**CONSEGNA**:
Riporti il brano sulla liquidazione d'ufficio dell'IVA nel tratto da "La disposizione inserisce" fino a "algoritmica dei dati.", sostituendo "procedure automatizzate" con "procedure informatizzate".

**BRANO SCELTO**:
==*==
I fondamenti della riforma

La trasformazione digitale del sistema tributario ha radicalmente modificato il rapporto tra fisco e contribuenti. La fatturazione elettronica obbligatoria e la trasmissione telematica dei corrispettivi hanno conferito all’Agenzia uno straordinario patrimonio informativo. Cosa diversa dagli anni passati, quando l’Amministrazione doveva affidarsi ai dati dichiarativi per ricostruire posizioni tributarie incomplete o assenti. Oggi quei dati, semplicemente, ci sono già. Finiscono nei server dell’Agenzia in tempo reale.

La bozza della manovra 2026 legittima questa disponibilità informativa per anticipare i tempi di recupero. Non più solo accertamenti lunghi e articolati. L’obiettivo è più immediato: quando manca la dichiarazione IVA, l’Amministrazione procede a una liquidazione d’ufficio e la comunica al contribuente. Niente attese di anni per avviare controlli complessi.

Il nuovo articolo 54-bis.1 del decreto IVA

La disposizione inserisce nel D.P.R. 26 ottobre 1972, n. 633 un nuovo articolo che attribuisce all’Agenzia delle Entrate una facoltà tanto semplice quanto incisiva. Può procedere, senza pregiudizio dell’azione accertatrice, alla liquidazione dell’IVA dovuta in caso di omessa presentazione della dichiarazione annuale. L’avverbio “anche” presente nel testo normativo chiarisce un aspetto cruciale: la liquidazione può avvenire attraverso procedure automatizzate. Non richiede intervento umano, cioè. Pura elaborazione algoritmica dei dati.
==*==
Voci sulla posizione degli oggetti:
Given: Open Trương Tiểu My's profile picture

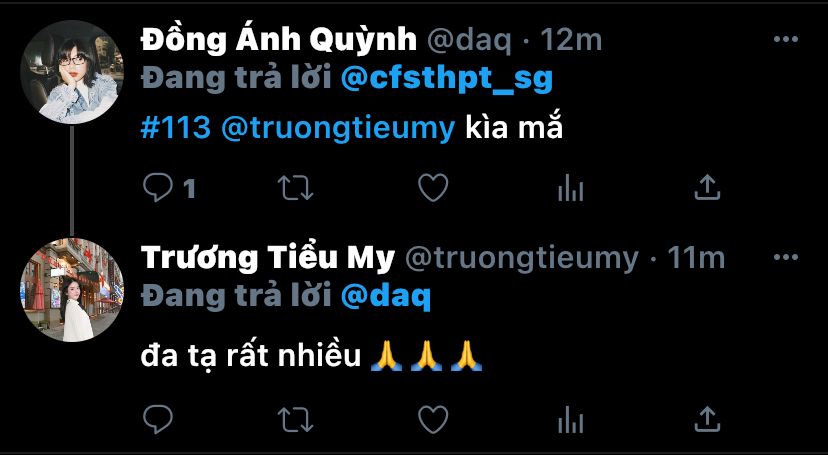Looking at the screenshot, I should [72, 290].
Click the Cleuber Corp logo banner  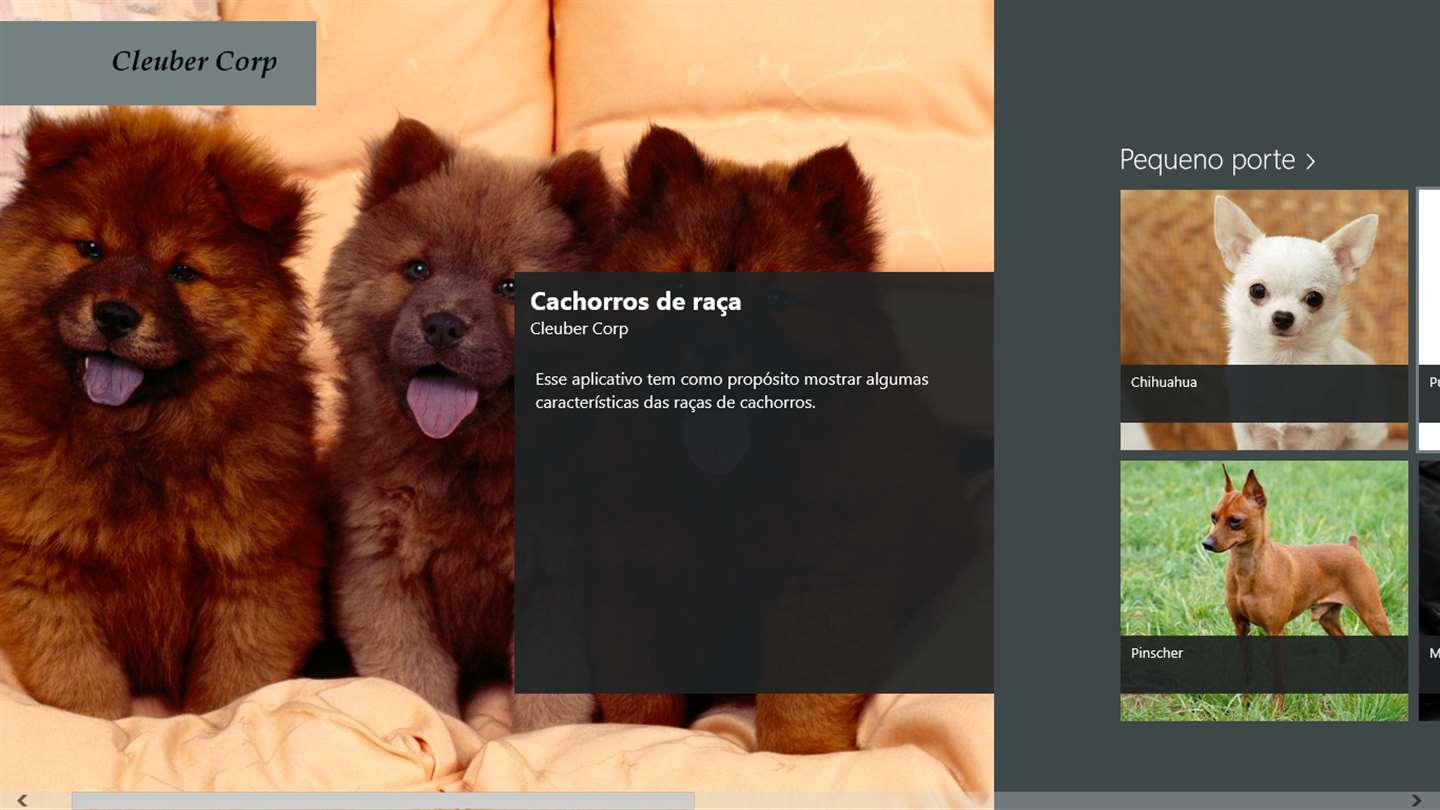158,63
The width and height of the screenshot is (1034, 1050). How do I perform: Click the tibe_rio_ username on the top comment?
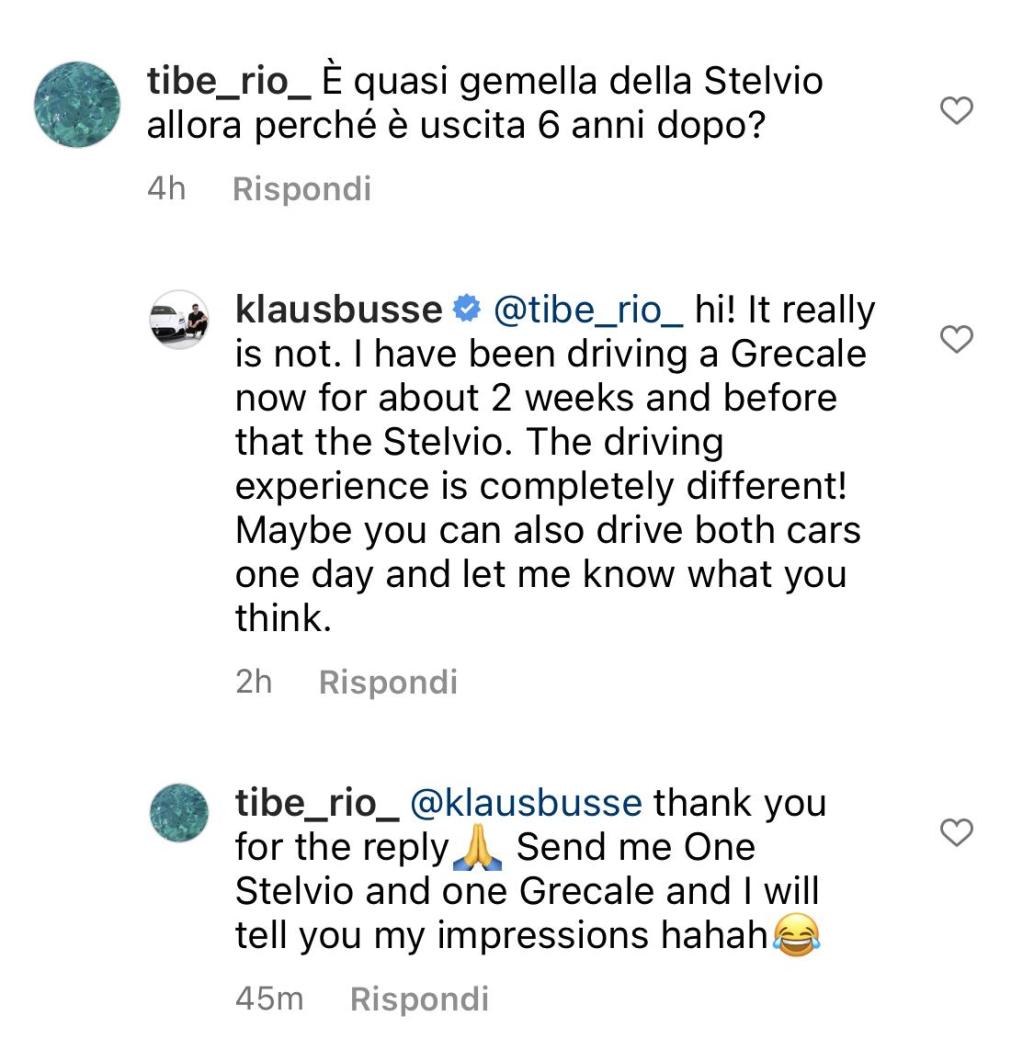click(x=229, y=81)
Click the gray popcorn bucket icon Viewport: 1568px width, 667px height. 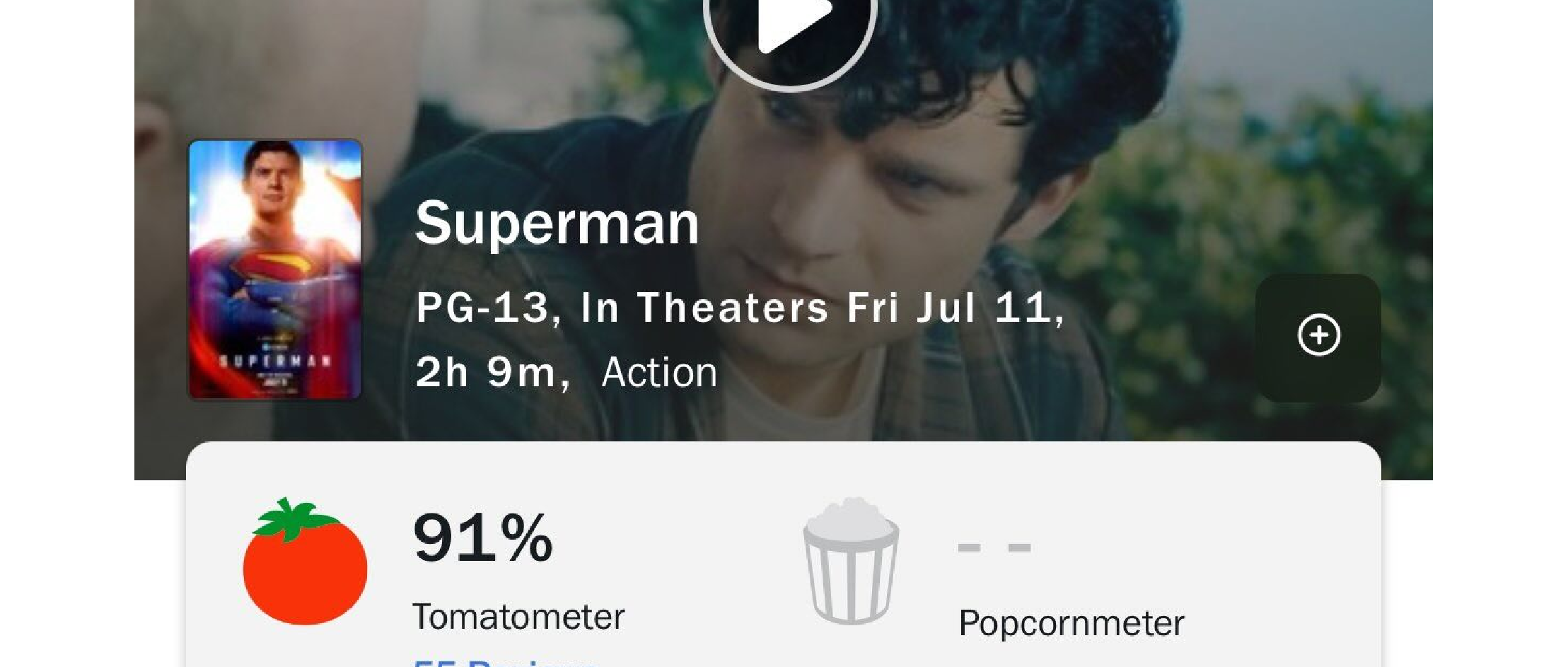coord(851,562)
==*==
**RISPOSTA ALL'ESERCIZIO**:
La disposizione inserisce nel D.P.R. 26 ottobre 1972, n. 633 un nuovo articolo che attribuisce all’Agenzia delle Entrate una facoltà tanto semplice quanto incisiva. Può procedere, senza pregiudizio dell’azione accertatrice, alla liquidazione dell’IVA dovuta in caso di omessa presentazione della dichiarazione annuale. L’avverbio “anche” presente nel testo normativo chiarisce un aspetto cruciale: la liquidazione può avvenire attraverso procedure informatizzate. Non richiede intervento umano, cioè. Pura elaborazione algoritmica dei dati.